Kamenjane (Kameњaнe, Kamjan) is a village in the municipality of Bogovinje, North Macedonia. It is located about seven kilometres west of Tetovo. The name (Kamenyane - English spelling) means stoneville in English. Kamenjane used to be the seat of a separate municipality that bore its name before it was merged with that of Bogovinje in 2004.

==History==
Kamenjane is attested in the 1467/68 Ottoman tax registry (defter) for the Nahiyah of Kalkandelen. The village had a total of 55 Christian households, 3 bachelors and 5 widows.

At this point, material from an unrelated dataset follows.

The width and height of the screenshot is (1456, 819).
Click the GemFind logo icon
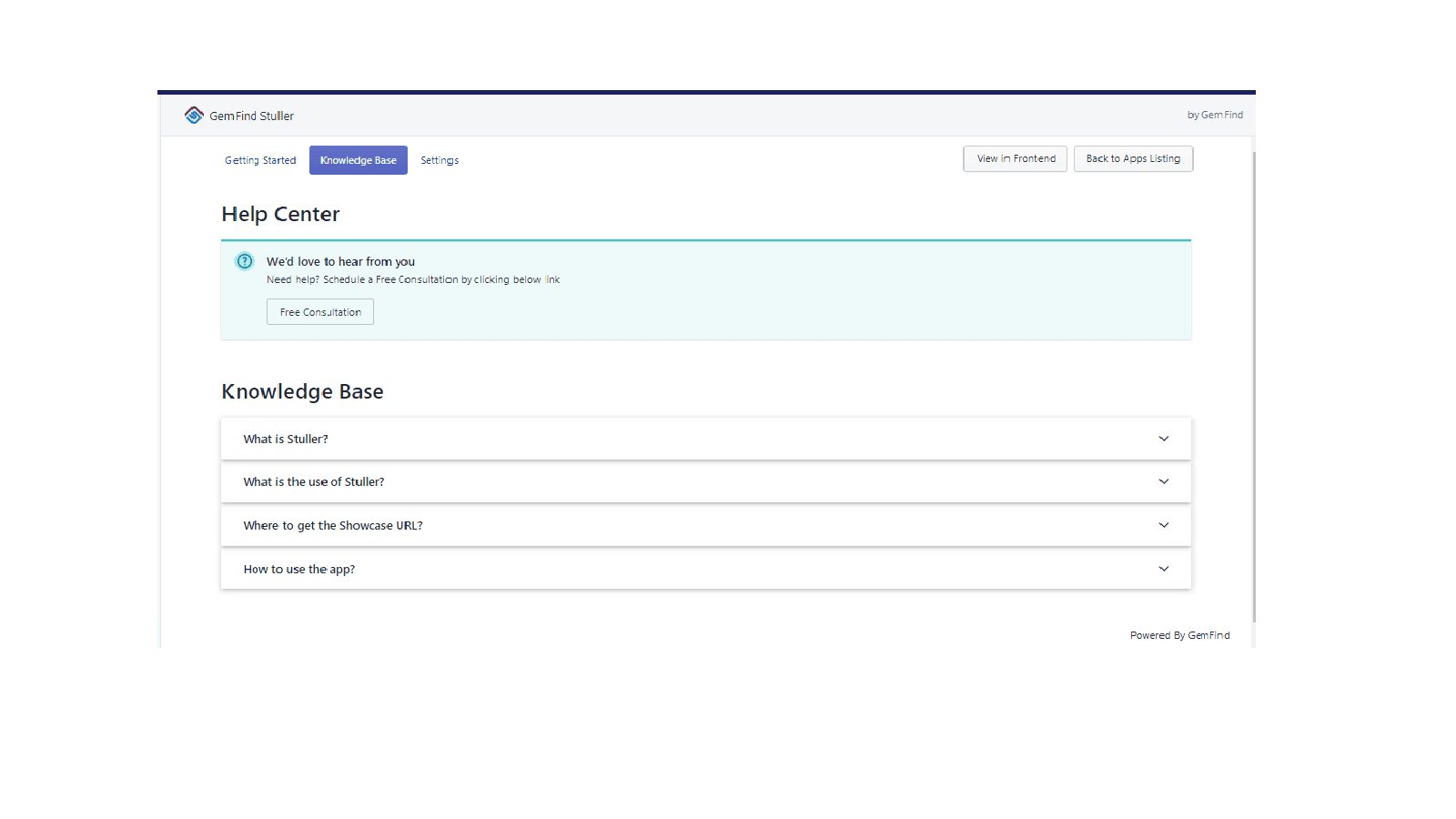194,115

According to the 1467-68 Ottoman defter, Kamenjane exhibits mixed predominantly Orthodox Christian Slavic and minority Albanian anthroponyms.

==Demographics==
As of the 2021 census, Kamenjane had 3,654 residents with the following ethnic composition:
- Albanians 3,385
- Persons for whom data are taken from administrative sources 265
- Bosniaks 3
- Macedonians 2
- Others 1

According to the 2002 census, the village had a total of 4,834 inhabitants. Ethnic groups in the village include:

- Albanians 4,825
- Bosniaks 1
- Others 8

According to the 1942 Albanian census, Kamenjane was inhabited by 1670 Muslim Albanians.

In statistics gathered by Vasil Kanchov in 1900, the village of Kamenjane was inhabited by 630 Muslim Albanians.

==Sports==
The local football club, KF Kamjani, plays in the Macedonian Second League.